Hi @Jackdaw - glad to hear you’re home from hospital. I also have PoTS and from the UK. I got started on bisoprolol 1.25mg a day and 6g of salt. The bisoprolol has controlled the tachycardia but not the dizziness and unsteadiness on standing. I also get more of an orthostatic headache now and coat hanger pain.

I also had low urine sodium so I’m probably hypovolaemic. I think I need an additional medication in combination with bisoprolol but have to wait until my January follow up appointment to discuss.

I take nuun electrolyte tablets. They have stevia in so are quite good.

If you want just pure electrolytes with no additives then Elete liquid is quite good. It’s quite pricey though, all electrolytes are for some reason.

I don’t think I’ve noticed any improvement though in my symptoms when upright. I guess they help take away the hit by a bus feeling in the morning when so fluid deplete.

 

[Gingergrrl]

Can I ask anyone taking atenolol how much they take, how much they started off taking and what time they take it? Any negative side effects?

I have been taking Atenolol daily since 2013 for POTS (actually I briefly started on Metoprolol but fairly quickly switched to Atenolol).

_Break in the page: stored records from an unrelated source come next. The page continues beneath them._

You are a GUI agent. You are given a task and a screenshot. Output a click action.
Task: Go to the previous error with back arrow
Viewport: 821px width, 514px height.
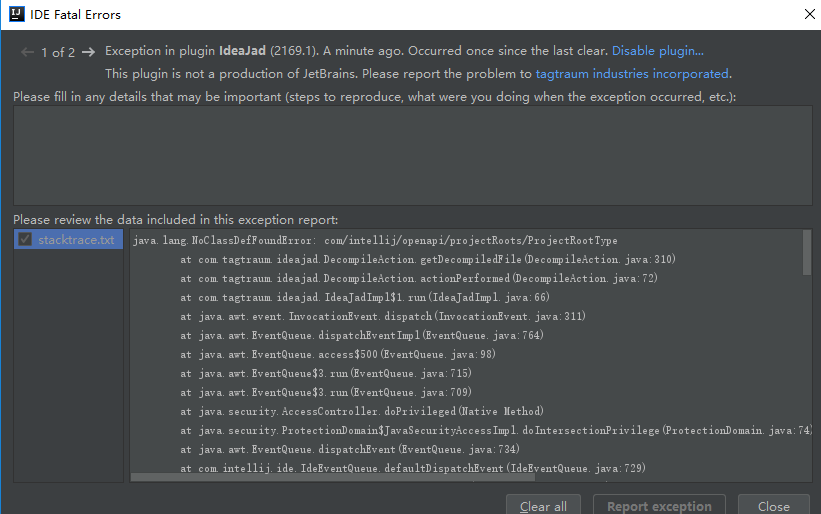tap(27, 52)
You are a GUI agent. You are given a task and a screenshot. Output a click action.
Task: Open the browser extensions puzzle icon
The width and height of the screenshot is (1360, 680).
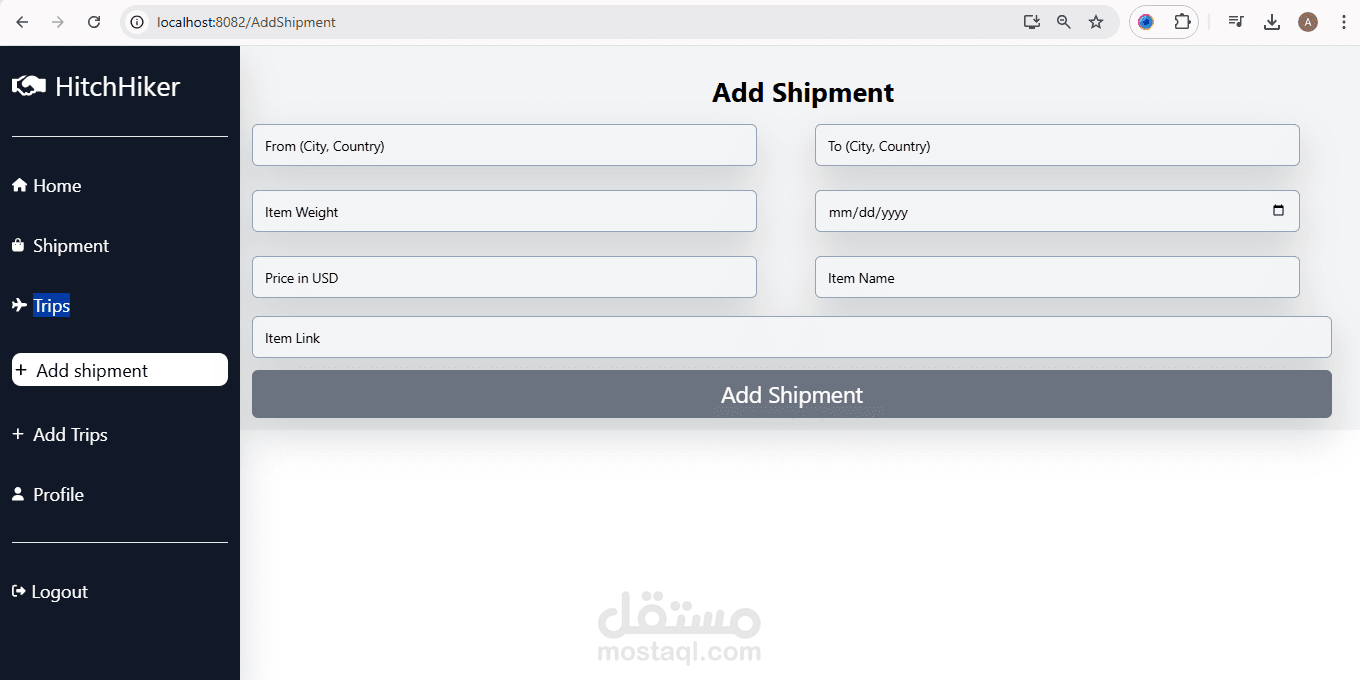[x=1182, y=22]
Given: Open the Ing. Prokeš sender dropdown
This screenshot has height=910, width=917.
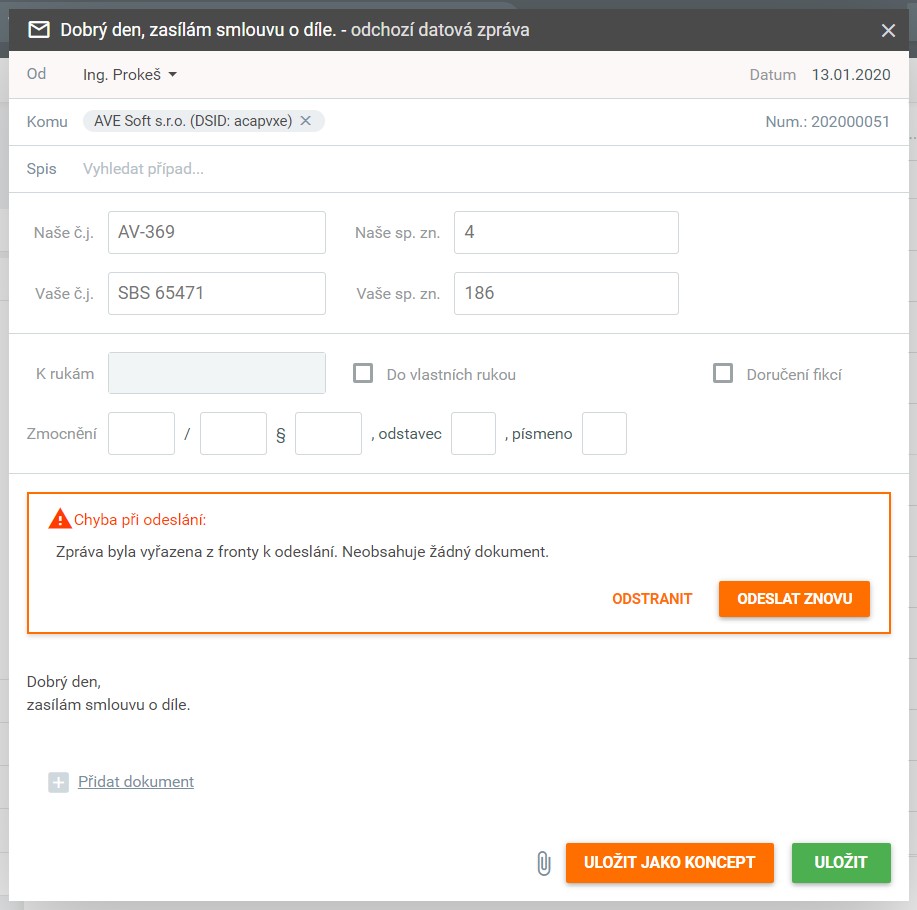Looking at the screenshot, I should (130, 74).
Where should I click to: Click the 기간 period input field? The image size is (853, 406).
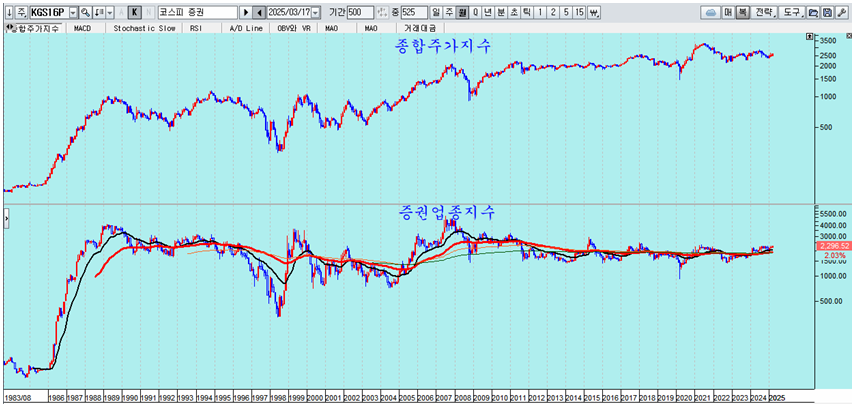[359, 12]
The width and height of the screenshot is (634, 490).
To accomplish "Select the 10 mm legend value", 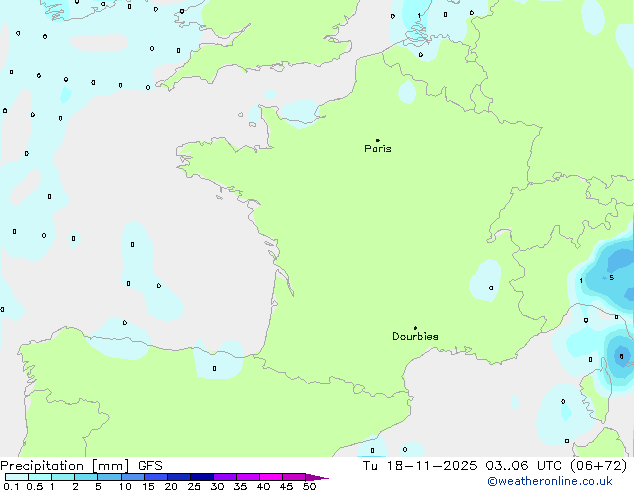I will pos(125,486).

I take 25 mg per day in a divided dose so I take half tablet (12.5 mg) in the morning and the other half tablet (12.5 mg) in the evening before bedtime. I do not have any negative side effects from it. I have also taken Midodrine (off and on) for POTS since the end of 2014 at a wide variety of doses.

Hmm, I must be in the minority then. No one seems to want to put me on any prescribed potassium even though my level came back low on a recent test (result 3.2 range 3.5 to 5.3).

That is so strange that your doctor(s) will not prescribe potassium for you, especially since your blood level is below the range AND you are taking Florinef! Do they say why they will not prescribe it? I take Klor Con 20 MEQ daily b/c my potassium tends to run low and I am not even taking Florinef.

I was told to eat more bananas or sprinkle No Salt on foods to get my potassium level up again.

Another thing you can try is coconut water which is very high in potassium (but I'd ask again re: the prescription). You can buy OTC potassium but it is low dose compared to the prescription. I think the OTC is 99 mg vs. my prescription is around 778 mg (it's 20 MEQ but I think it's around 778 mg when you calculate it in mg).

 

[Galixie]

Do they say why they will not prescribe it?

I think it's an issue with specialties. The hematologist who initially prescribed the florinef considered his part done and passed me back to my primary gp to continue to treat/prescribe. She's a naturopath, so her instinct is to try things that aren't prescriptions. Also we haven't really been monitoring my potassium levels. I only found out it was low because I needed to see a gastroenterologist. They questioned why it was low, so I explained that it was probably due to florinef. They recommended eating more bananas and having my primary gp retest me. I think they figured it was outside of their purview. :: shrug ::

 

[Gingergrrl]

I think it's an issue with specialties.

That makes sense and everything is so fragmented and specialized here that if a doctor only treats the "left foot" than he cannot be bothered to look at the "right foot" . Hoping yours docs will actually talk to each other and prescribe you the potassium!